__GIVEN DATA__
------------------------------------
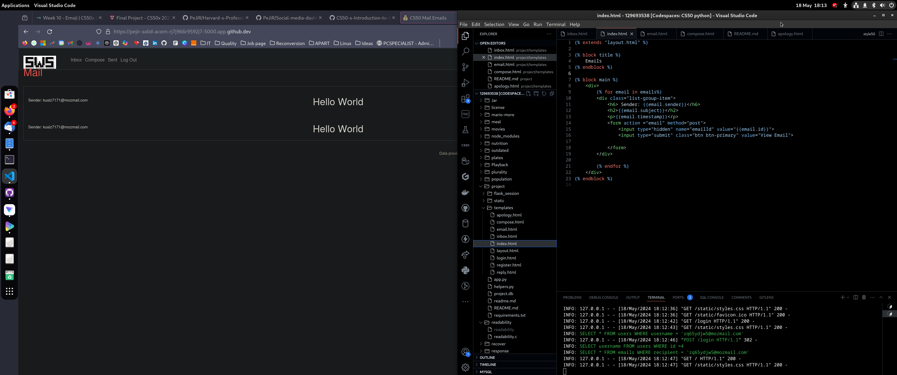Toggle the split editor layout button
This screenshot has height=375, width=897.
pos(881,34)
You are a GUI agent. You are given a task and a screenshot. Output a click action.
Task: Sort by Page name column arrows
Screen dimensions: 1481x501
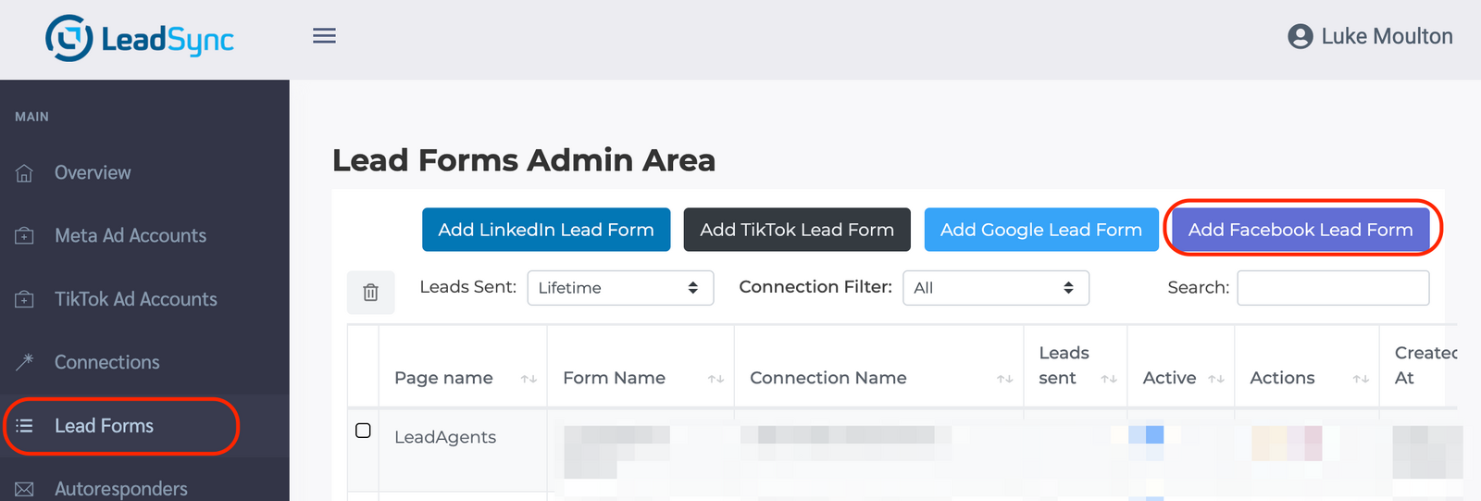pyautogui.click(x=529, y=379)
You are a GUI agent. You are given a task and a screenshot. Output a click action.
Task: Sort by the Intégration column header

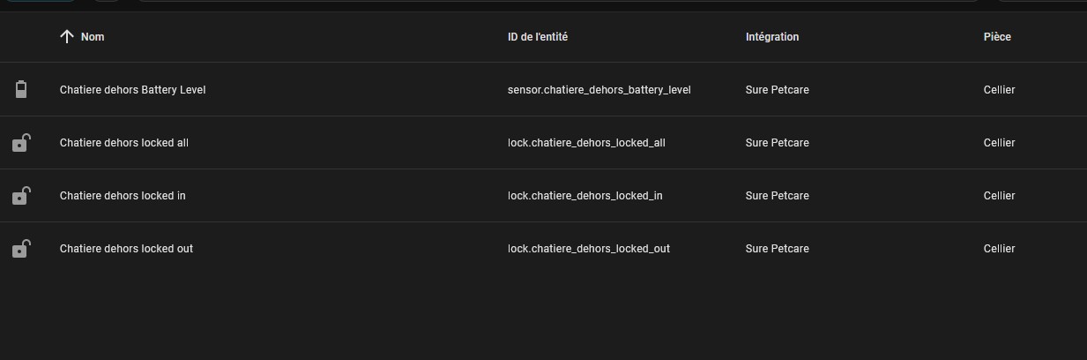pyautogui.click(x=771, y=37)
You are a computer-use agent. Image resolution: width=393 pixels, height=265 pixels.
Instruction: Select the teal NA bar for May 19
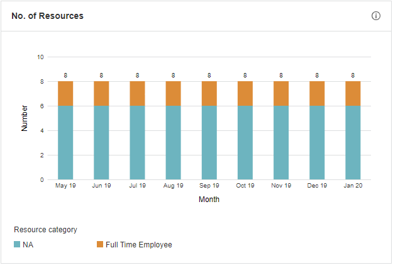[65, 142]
------------------------------------
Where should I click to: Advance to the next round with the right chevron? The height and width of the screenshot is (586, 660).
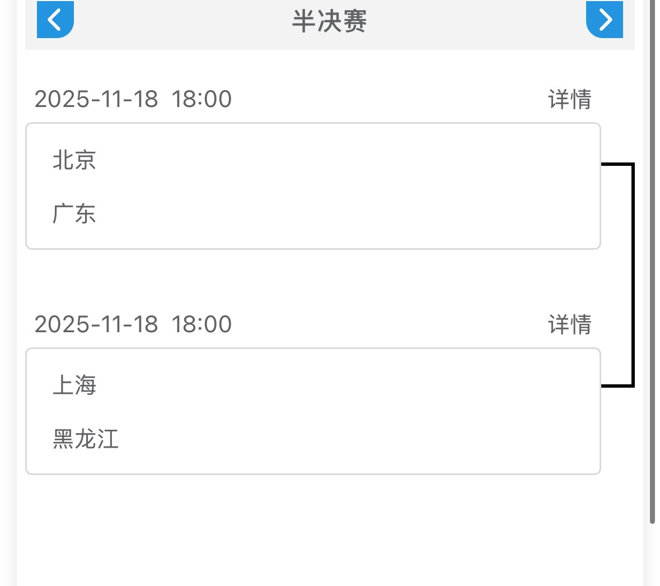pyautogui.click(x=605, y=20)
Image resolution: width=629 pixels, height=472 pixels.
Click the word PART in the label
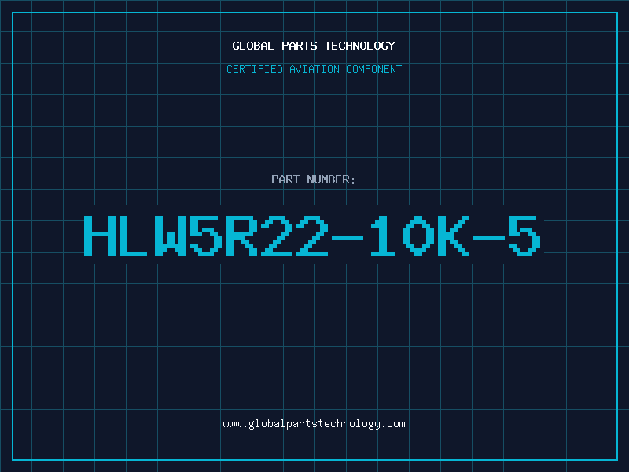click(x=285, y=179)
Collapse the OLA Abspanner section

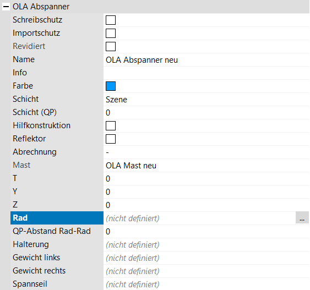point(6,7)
------------------------------------
__TASK REQUIREMENTS__
Find out how many lines above hold "Image". Write only the number.

__THE ANSWER__
2